Looks like a great trip! We go to the Keys each year for a week of fishing, and haven't done that well in the last 2 years combined! Might need to switch it up and hit the Glades.


----------



## Pierson (Mar 16, 2016)

bryson said:


> Looks like a great trip! We go to the Keys each year for a week of fishing, and haven't done that well in the last 2 years combined! Might need to switch it up and hit the Glades.

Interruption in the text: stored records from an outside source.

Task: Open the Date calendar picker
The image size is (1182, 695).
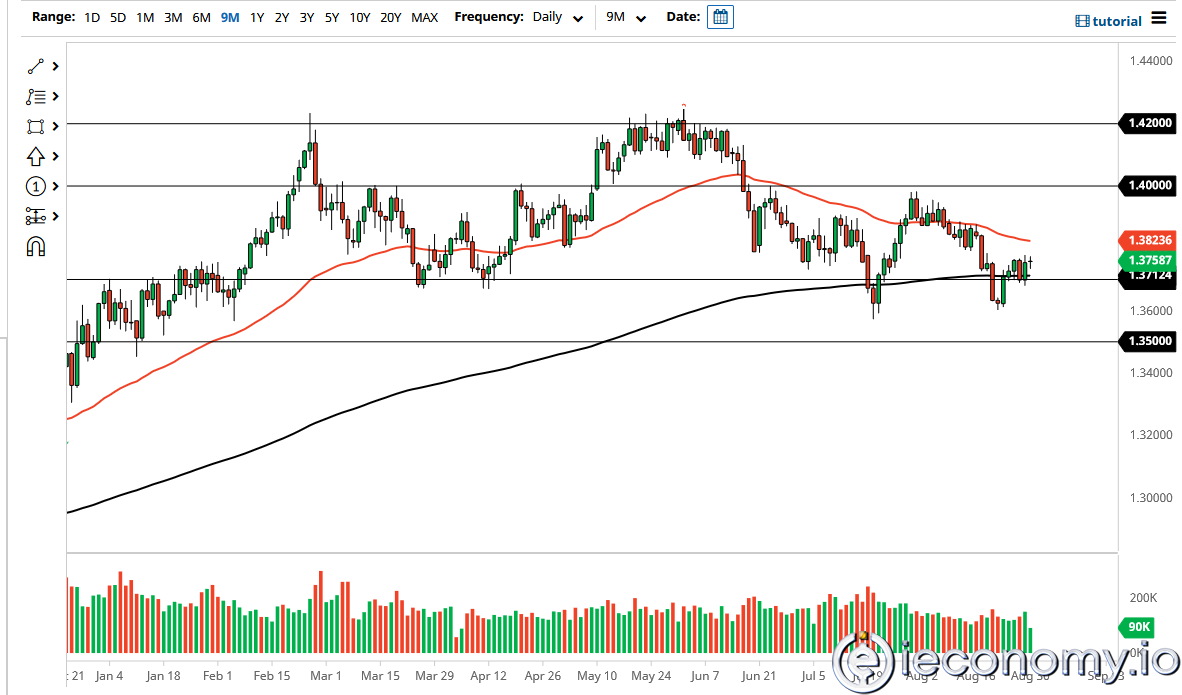Action: point(720,16)
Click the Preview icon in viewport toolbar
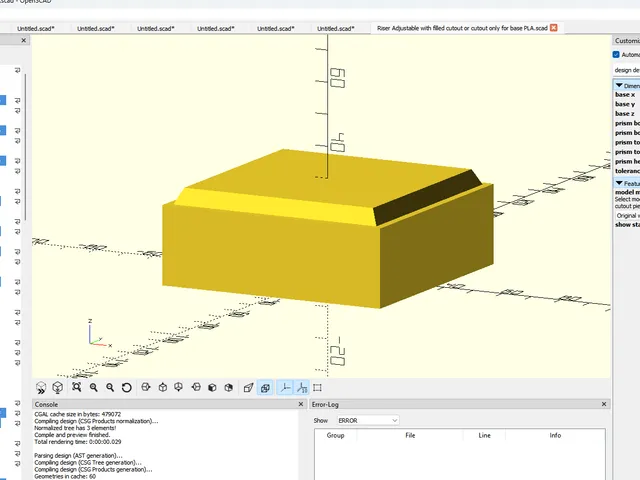Image resolution: width=640 pixels, height=480 pixels. [x=41, y=387]
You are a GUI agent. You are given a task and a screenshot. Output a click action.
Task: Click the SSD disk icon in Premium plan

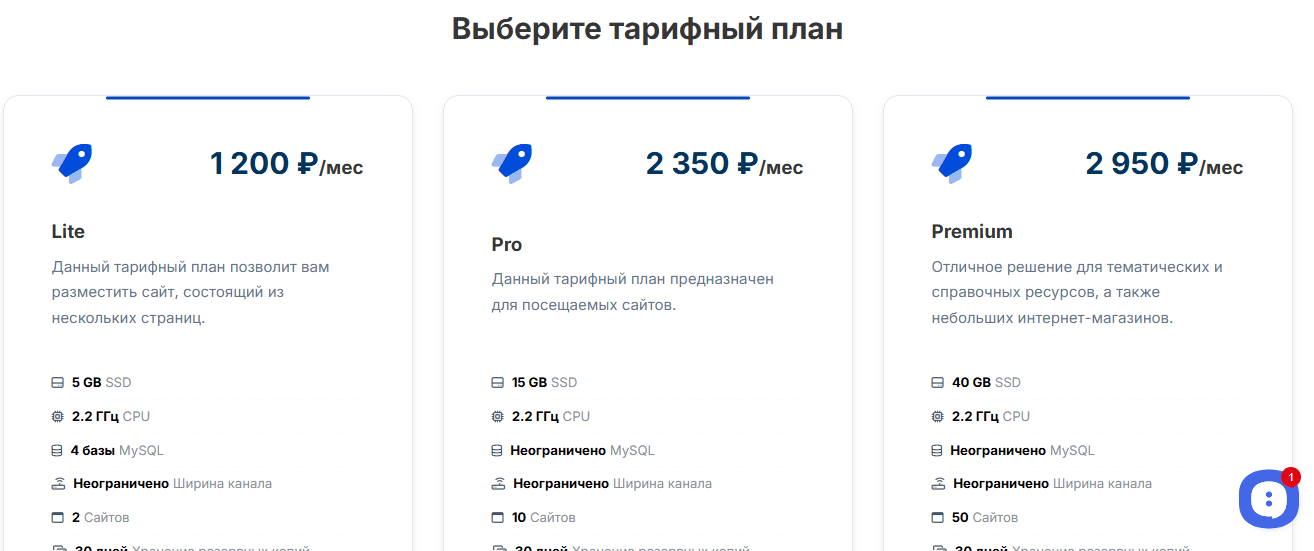click(938, 383)
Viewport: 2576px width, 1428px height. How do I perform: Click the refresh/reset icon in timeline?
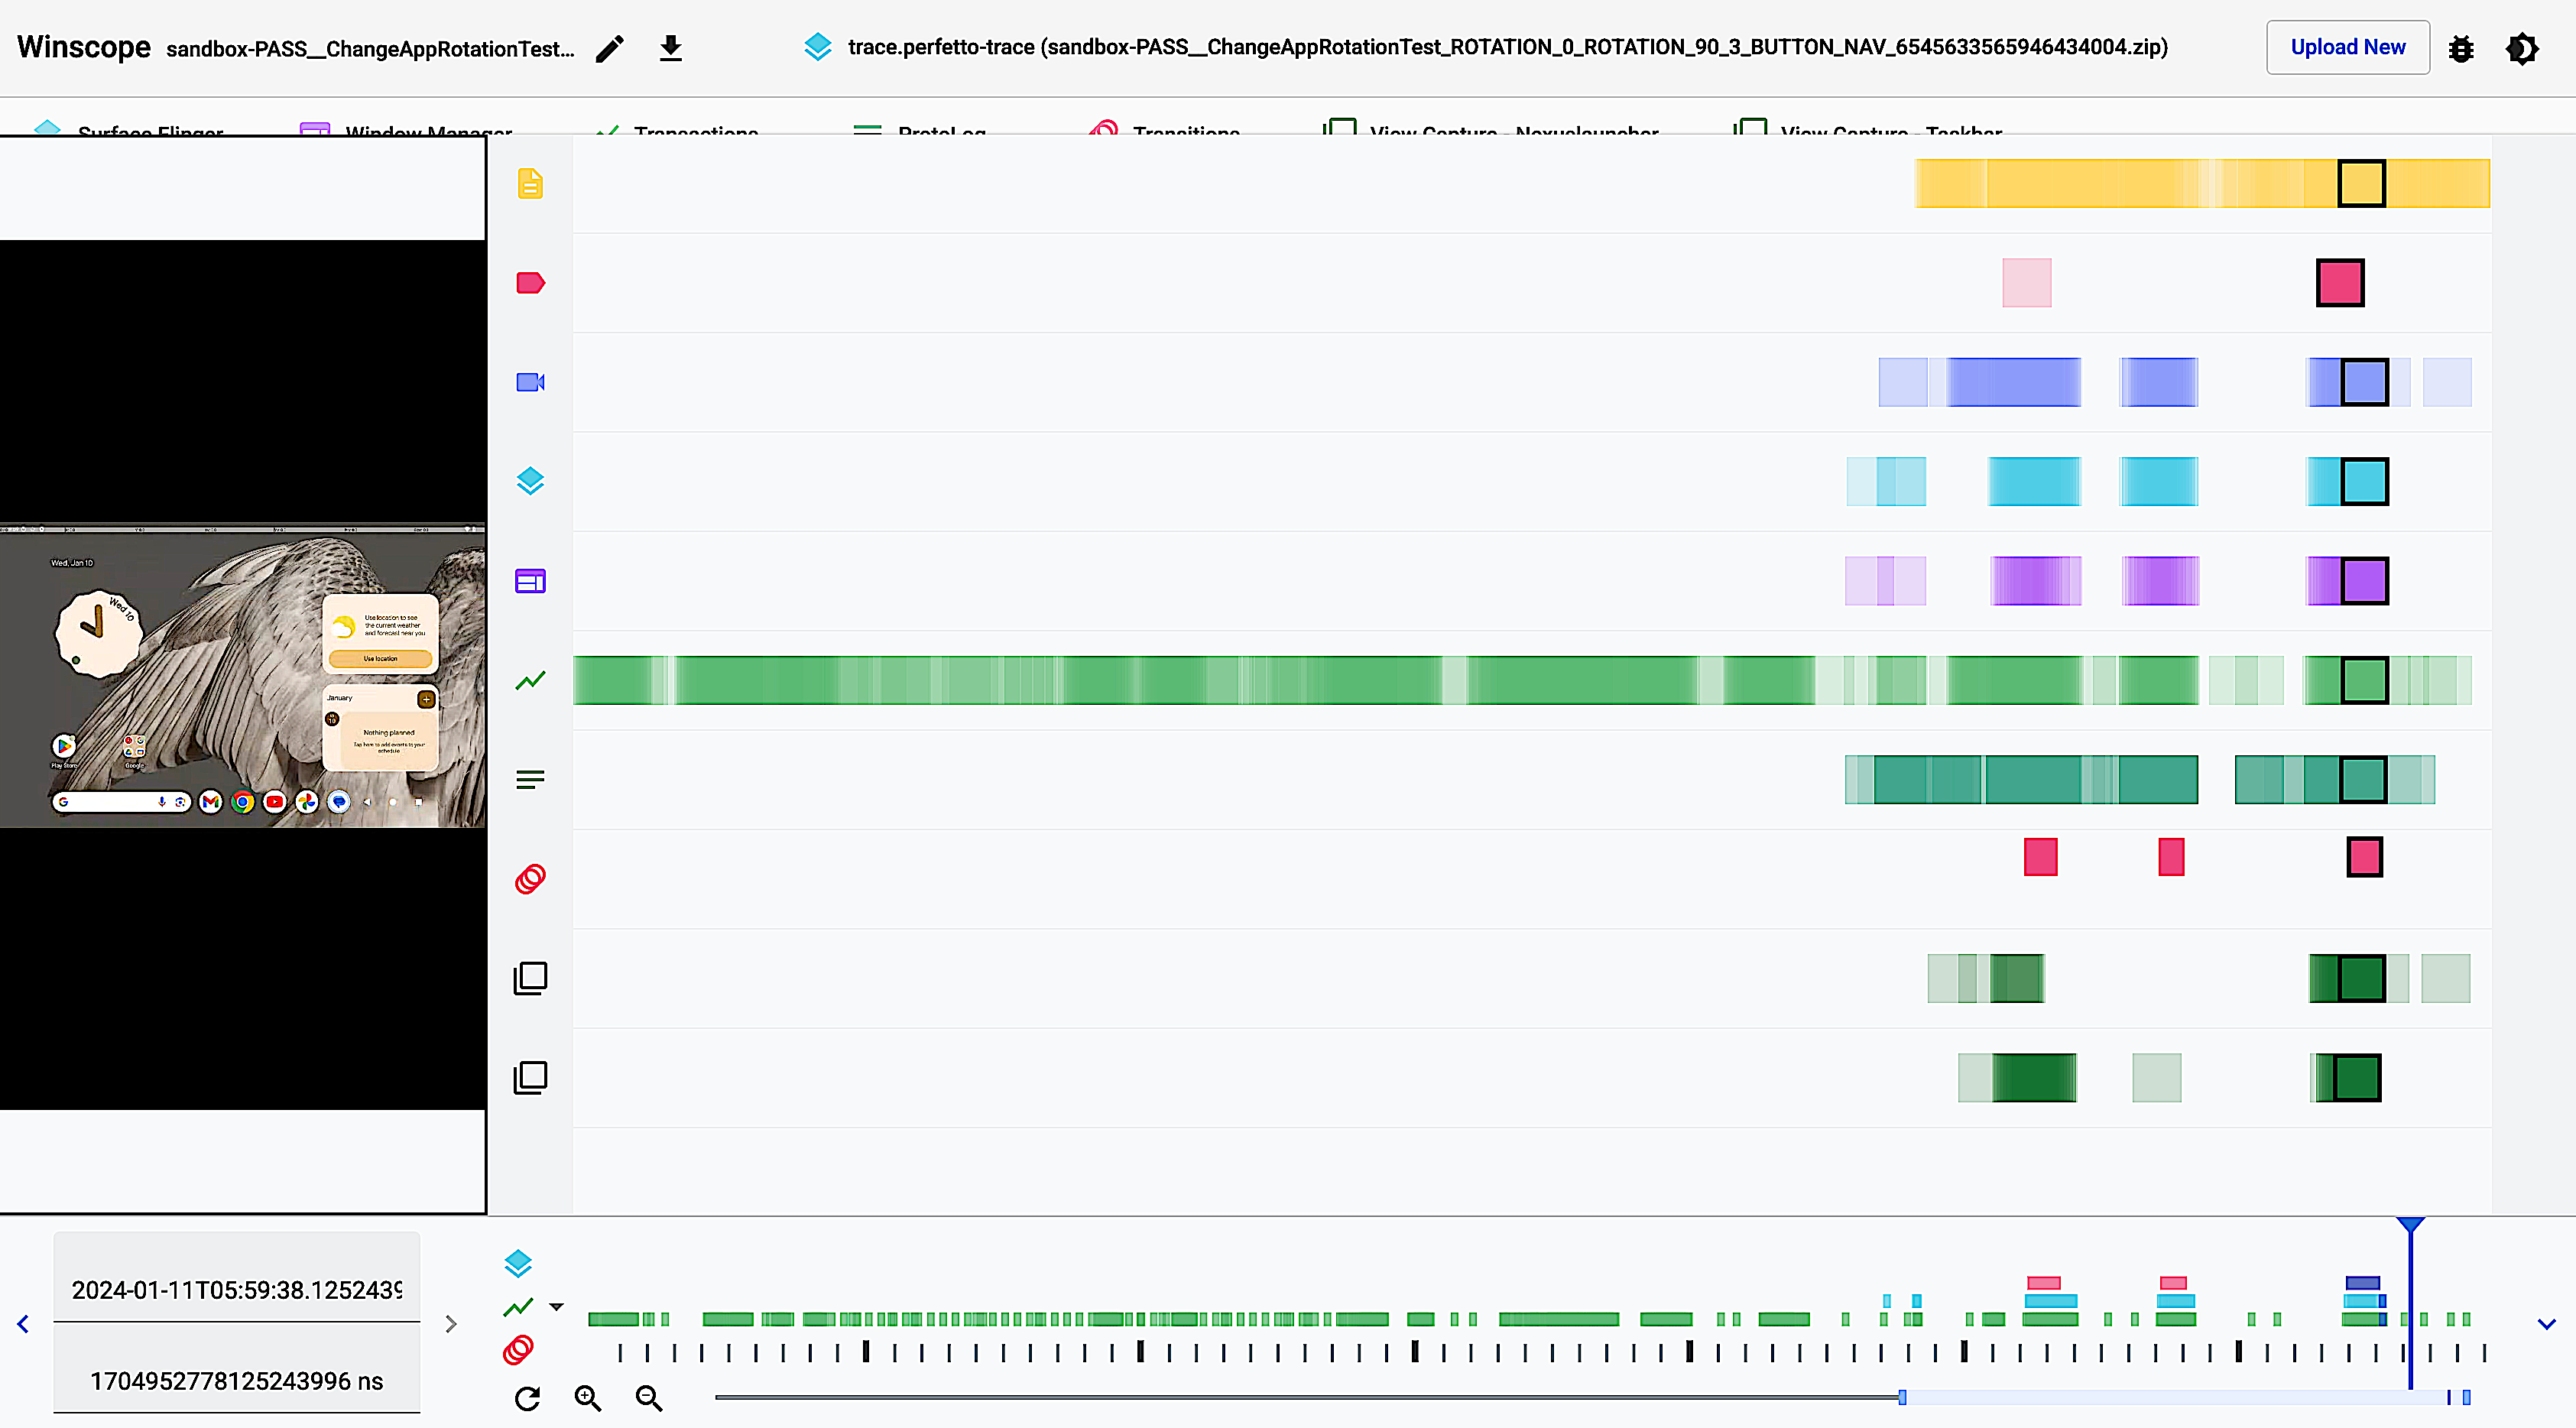526,1397
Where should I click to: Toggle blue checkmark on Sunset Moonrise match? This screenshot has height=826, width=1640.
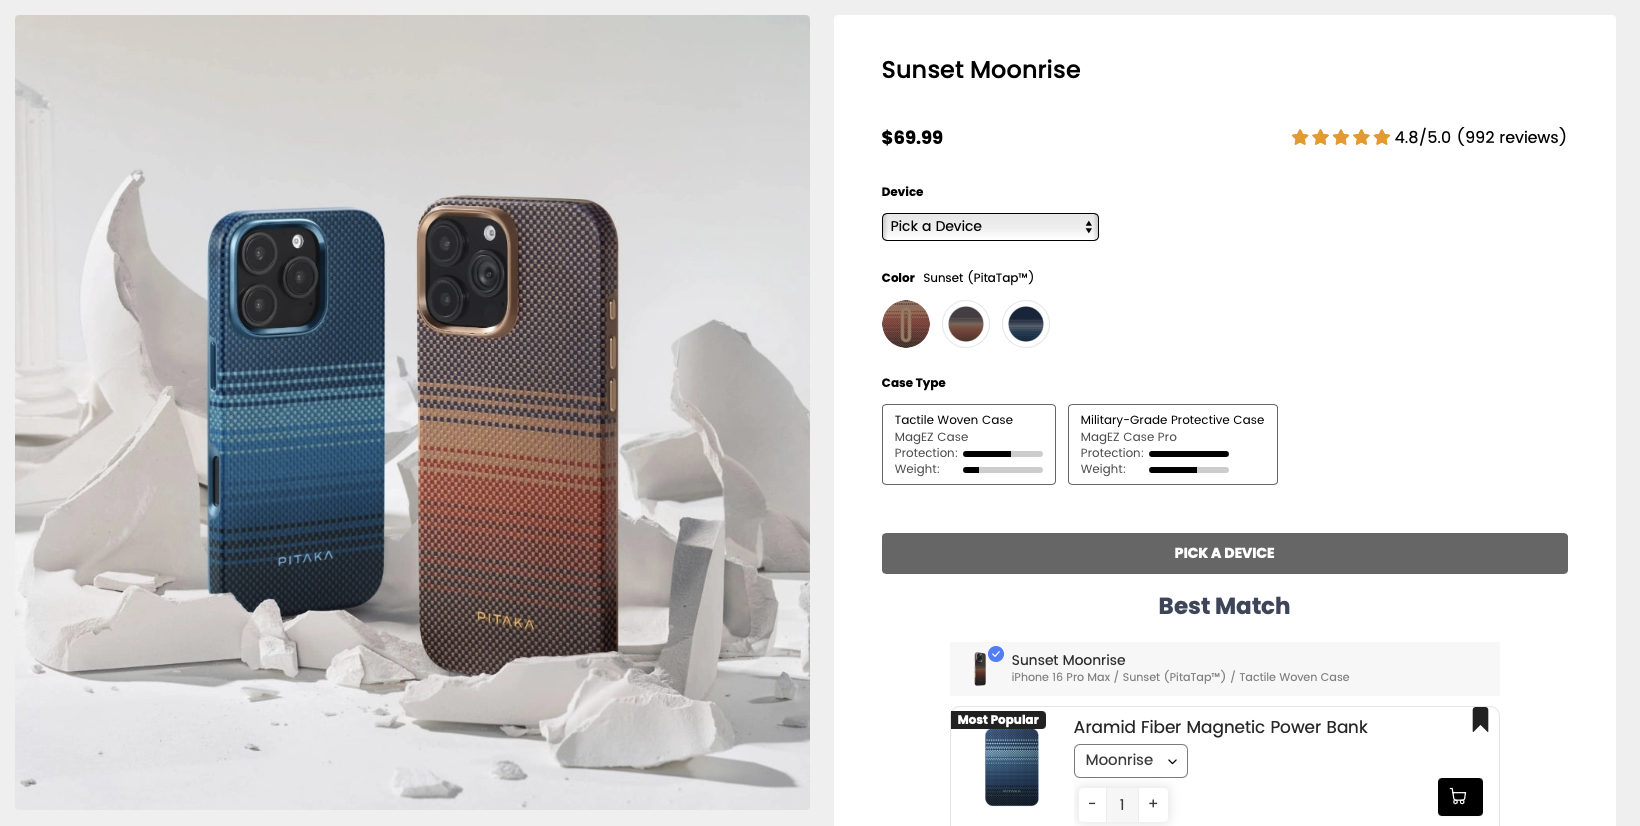(x=996, y=654)
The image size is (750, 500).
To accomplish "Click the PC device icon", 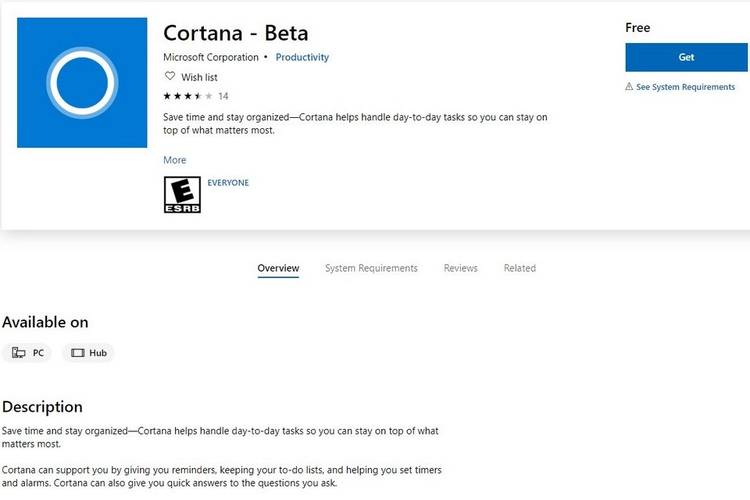I will (x=18, y=353).
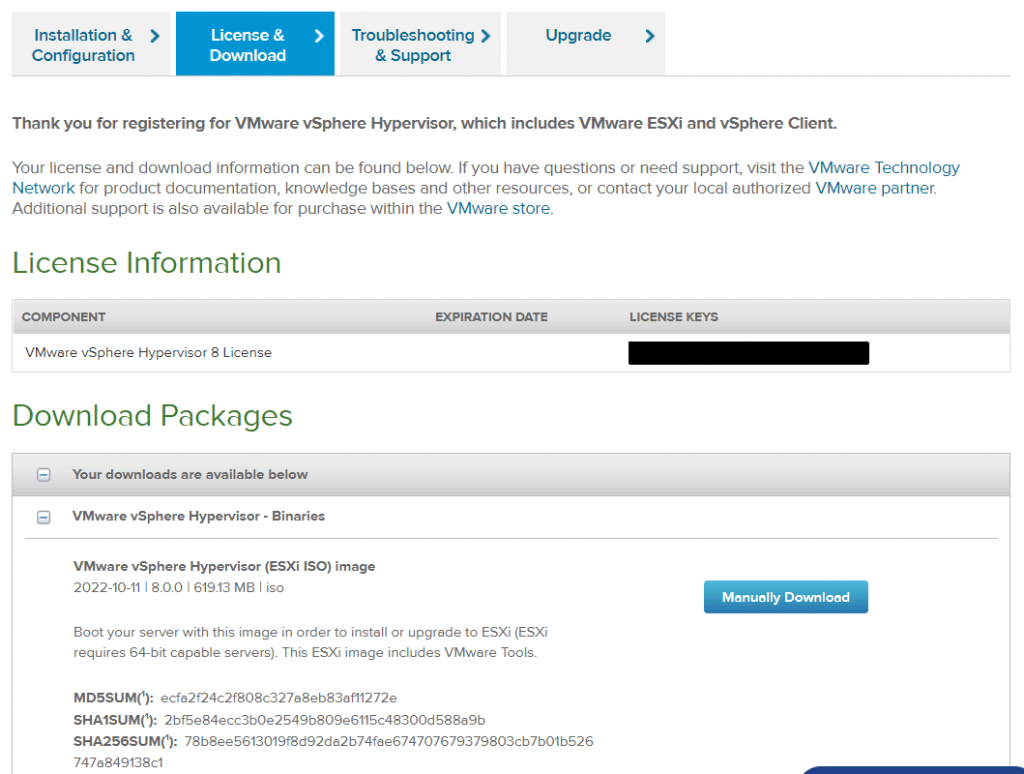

That's exactly what you need to do. You'll be back I can guarantee that.


----------



## DBStoots (Jul 9, 2011)

Looks like y'all had a great time! Thanks for the post and the pictures. Can't believe you slept out in the hammocks like that--the skeeters are ruthless!


----------



## cjshinn1 (May 29, 2012)

Were you guys with a group of 4 boats headed back in on Sunday afternoon? I think I saw you guys cutting back through Chevelier Bay. It looked like something out of Mad Max Thunderdome....


----------



## zthomas (Jan 14, 2014)

Isn't that first pic Watson's? Pretty sure we saw those hammocks there on our way out to Pavilion Key on Friday around midday. Probably passed you again on Sunday at Darwin's. There were several skiffs there. We were in a green Pathfinder 17T.


----------



## Pierson (Mar 16, 2016)

cjshinn1 said:


> Were you guys with a group of 4 boats headed back in on Sunday afternoon? I think I saw you guys cutting back through Chevelier Bay. It looked like something out of Mad Max Thunderdome....


May have been someone else. We had three boats but we split up Sunday morning. All back at the ramp by 11 or so.


----------



## Pierson (Mar 16, 2016)

zthomas said:


> Isn't that first pic Watson's? Pretty sure we saw those hammocks there on our way out to Pavilion Key on Friday around midday. Probably passed you again on Sunday at Darwin's. There were several skiffs there. We were in a green Pathfinder 17T.


Yes sir that was us! 
How was your trip?


----------



## zthomas (Jan 14, 2014)

It was good. First time down. Didn't find the fishing you all did, but it was still a lot of fun.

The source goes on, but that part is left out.